The antiviral activity of 1–5 was evaluated by choosing two concentrations that were non-toxic to cells. For this, 150,000 cells were plated in 12-well plates, and the next day, cells were infected with JFH-1, a HCV that grows well in Huh7.5.1 cells, at a multiplicity of infection of 0.05 focus forming units per cell. Five hours post-infection, virus inocula were removed and replaced with fresh medium containing compounds. Protein lysates were harvested 72 hours later, and HCV proteins were detected by Western blot analyses as described previously.13
This research was supported by the National Institutes of Health, with initial support from the National Cancer Institute via grant R01 CA104286 and subsequent support from the National Institute of General Medical Sciences via grant R01 GM077482 and the National Center for Complementary and Alternative Medicine via grant R01 AT006842. We thank Dr.
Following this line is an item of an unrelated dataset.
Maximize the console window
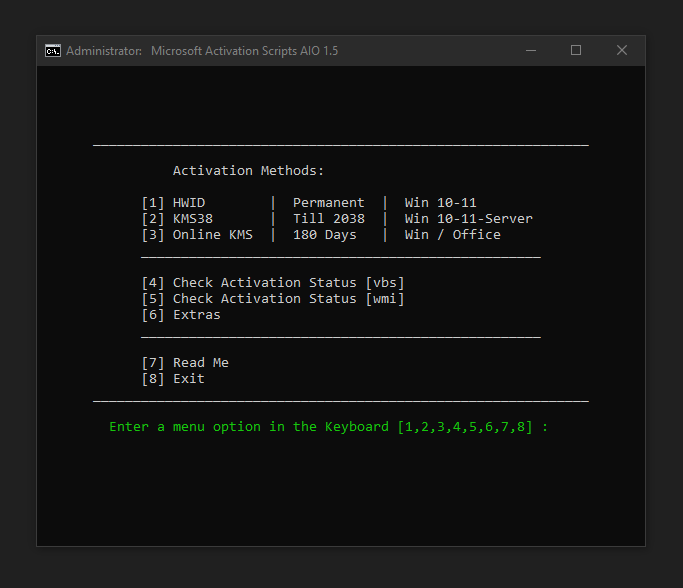The height and width of the screenshot is (588, 683). (576, 51)
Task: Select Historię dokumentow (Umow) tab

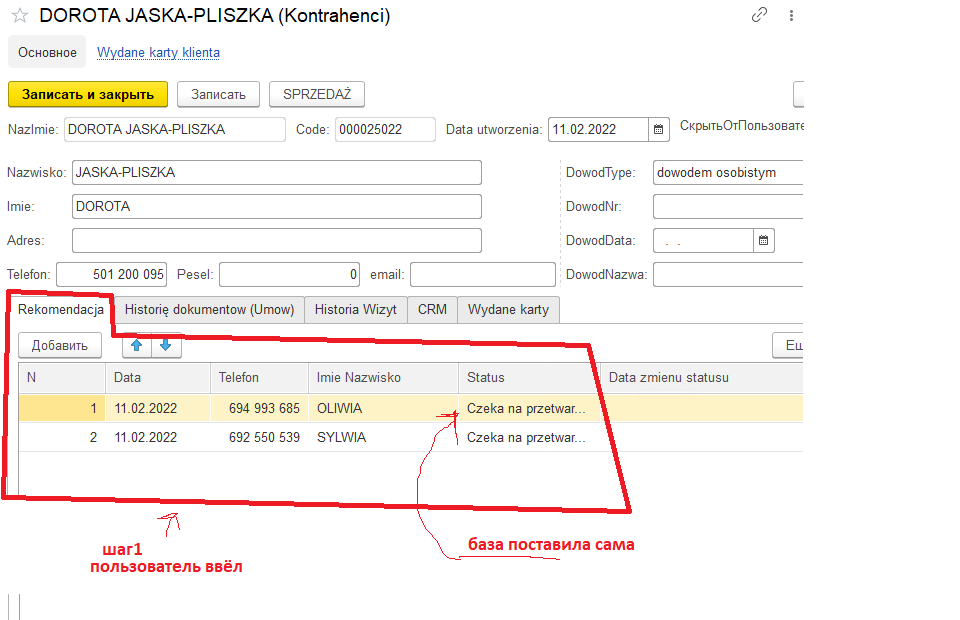Action: [209, 310]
Jon Bundy and Michael Gardner, then of the Mass Spectrometry Research Group, and Dr. Yuka Nakanishi, then of the Natural Products Laboratory, all at the Research Triangle Institute, for some of the high resolution mass spectrometry data and cytotoxicity data, respectively, and Jessica Wagoner at the University of Washington for technical assistance. We also thank Tamam El-Elimat and the Triad Mass Spectrometry Laboratory at the University of North Carolina at Greensboro for some of the high resolution mass spectrometry data.